DATASET EXCERPTS>

═══

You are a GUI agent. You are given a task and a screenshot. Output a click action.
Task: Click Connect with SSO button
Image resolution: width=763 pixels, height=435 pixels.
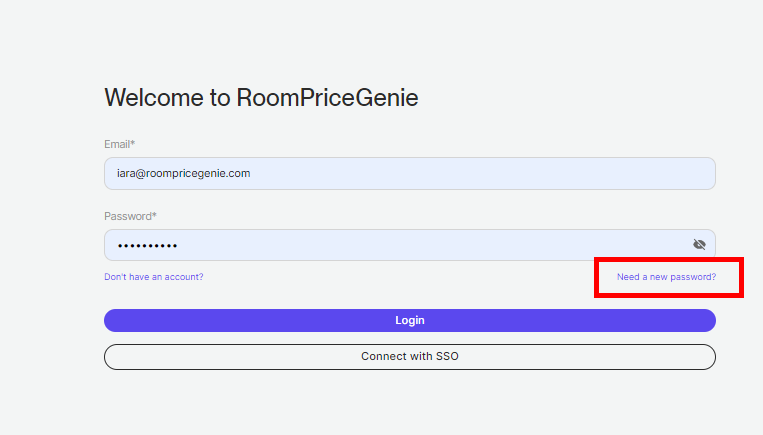pos(409,356)
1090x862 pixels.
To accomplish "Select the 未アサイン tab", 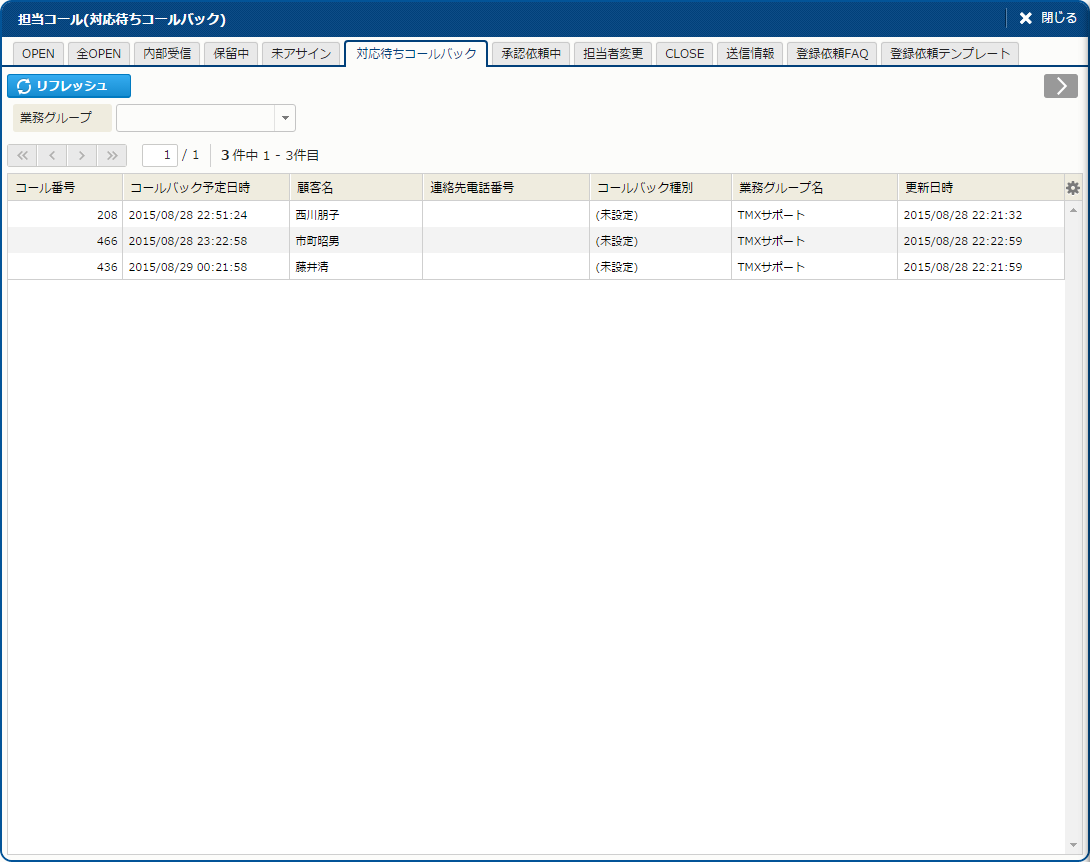I will point(301,54).
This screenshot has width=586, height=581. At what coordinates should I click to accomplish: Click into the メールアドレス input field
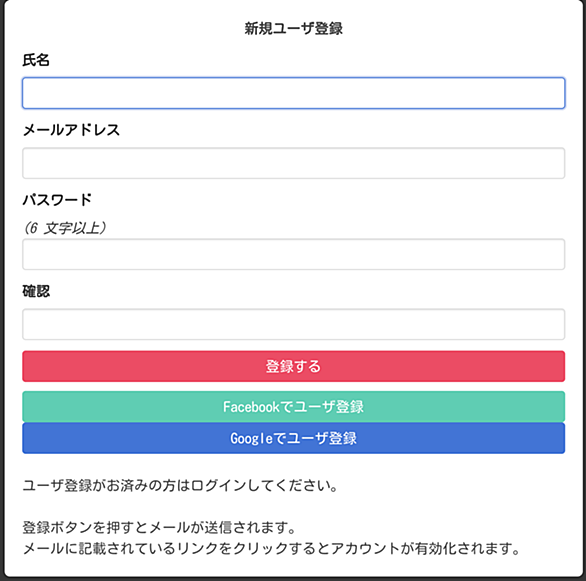tap(293, 163)
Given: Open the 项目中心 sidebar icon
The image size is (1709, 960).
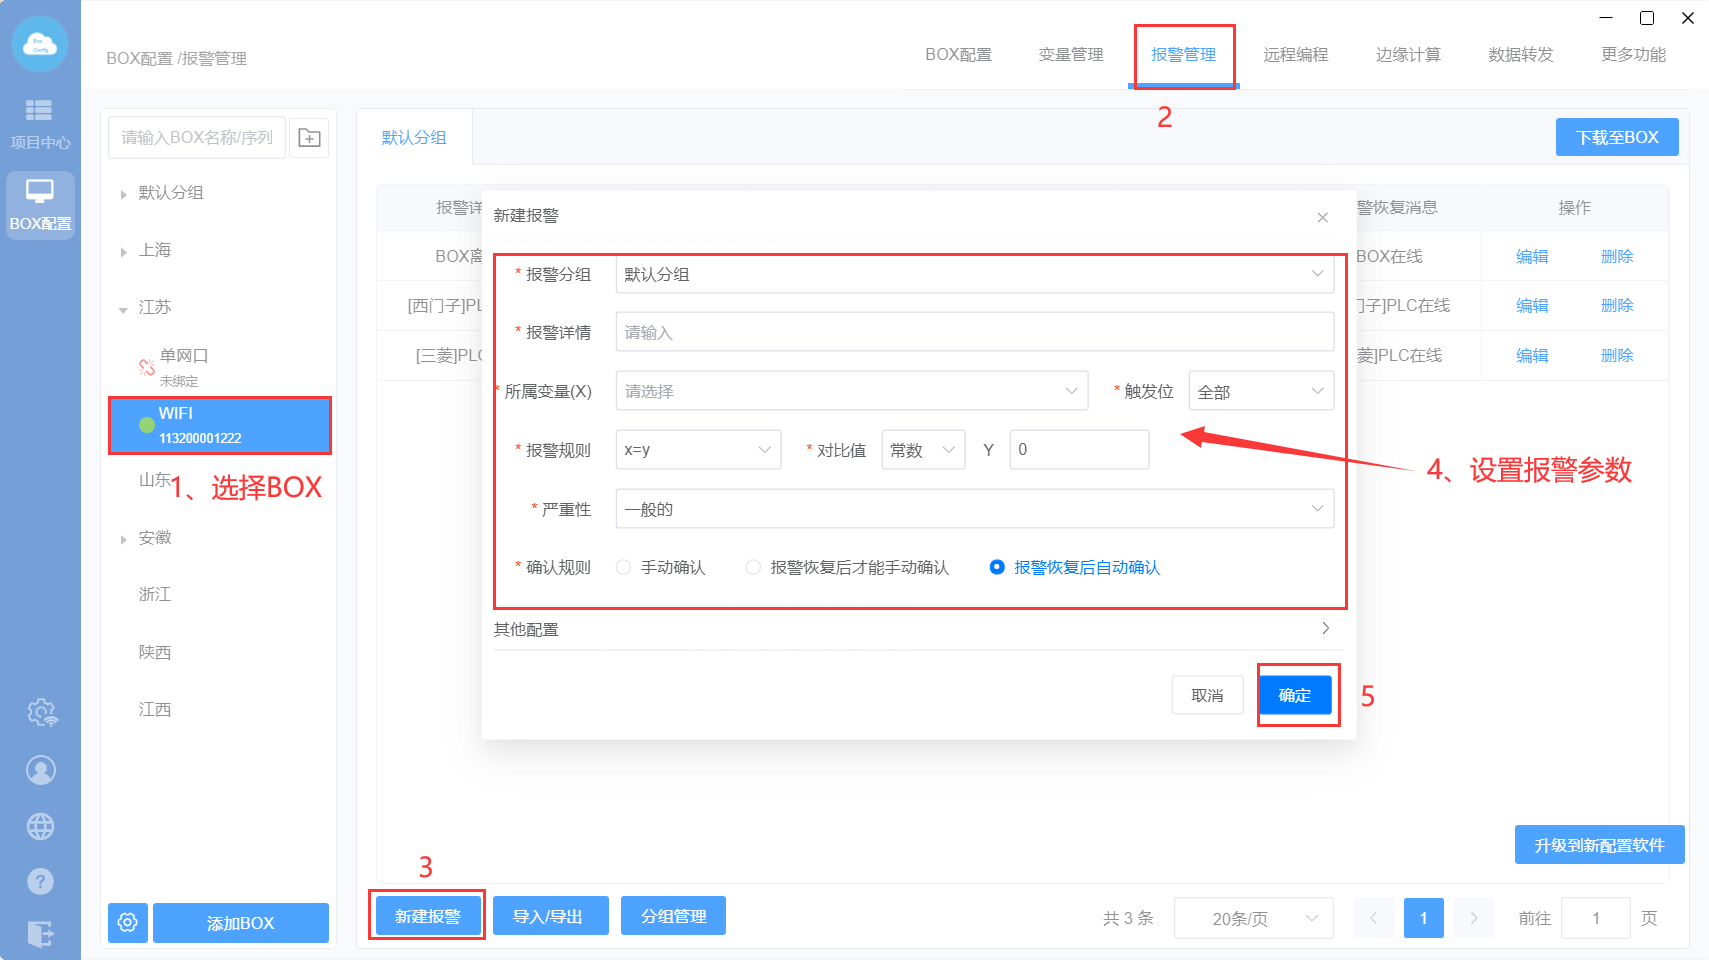Looking at the screenshot, I should (x=40, y=123).
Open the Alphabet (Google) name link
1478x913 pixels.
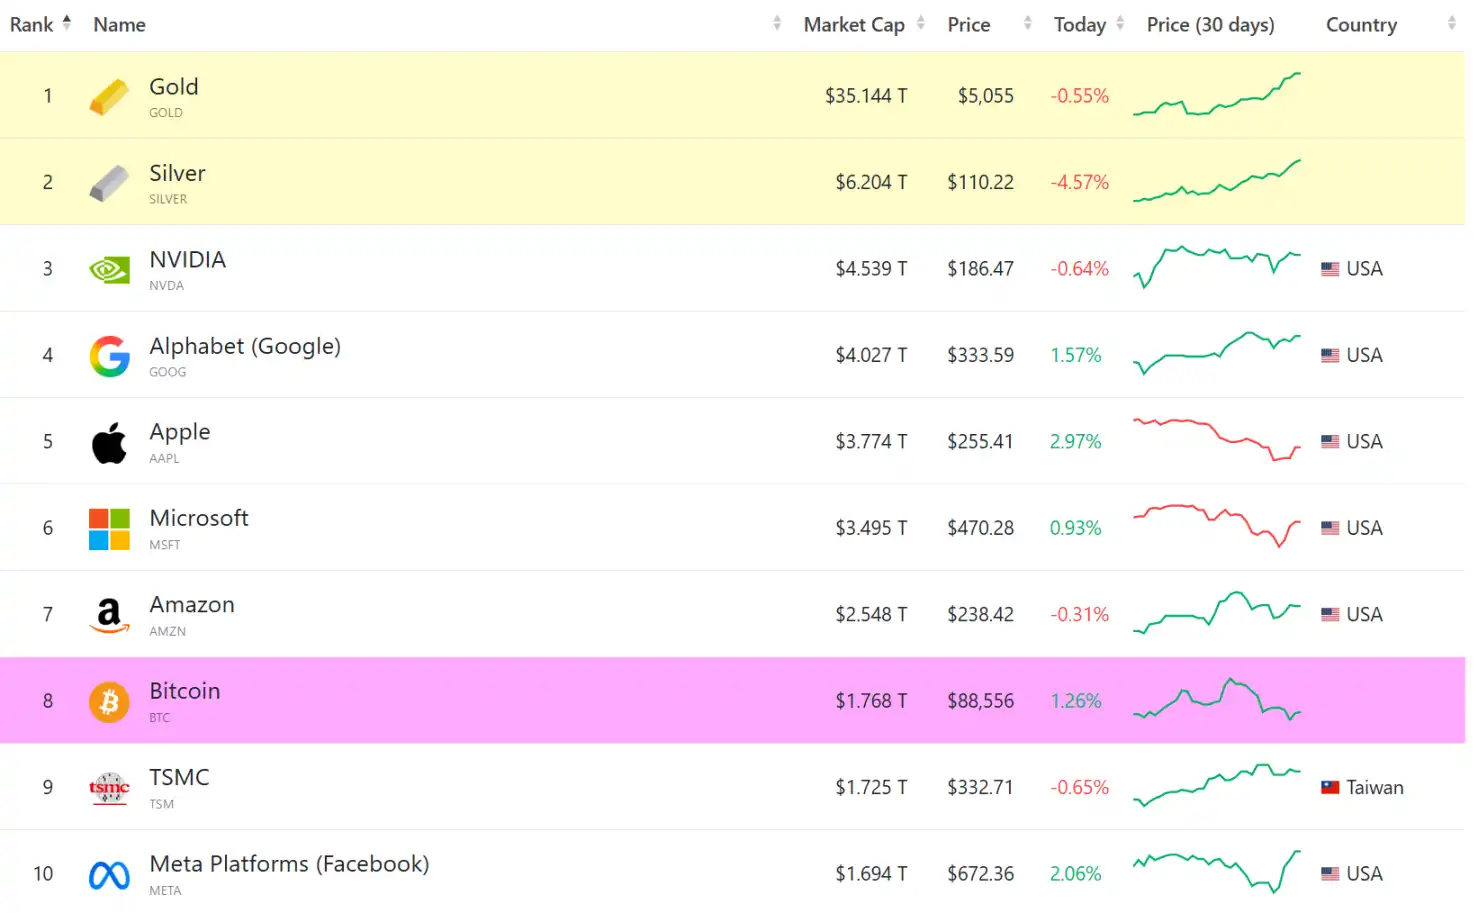[x=245, y=346]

═══

WORK ORDER> The answer must be an exact copy of the lines from the one that holds "Given: Open the 项目中心 sidebar icon" through the end of the data, both included, with no pictures.

RESULT FOR THIS EXERCISE>
Given: Open the 项目中心 sidebar icon
The image size is (1709, 960).
Looking at the screenshot, I should (x=40, y=123).
Open the Alphabet (Google) name link
1478x913 pixels.
[x=245, y=346]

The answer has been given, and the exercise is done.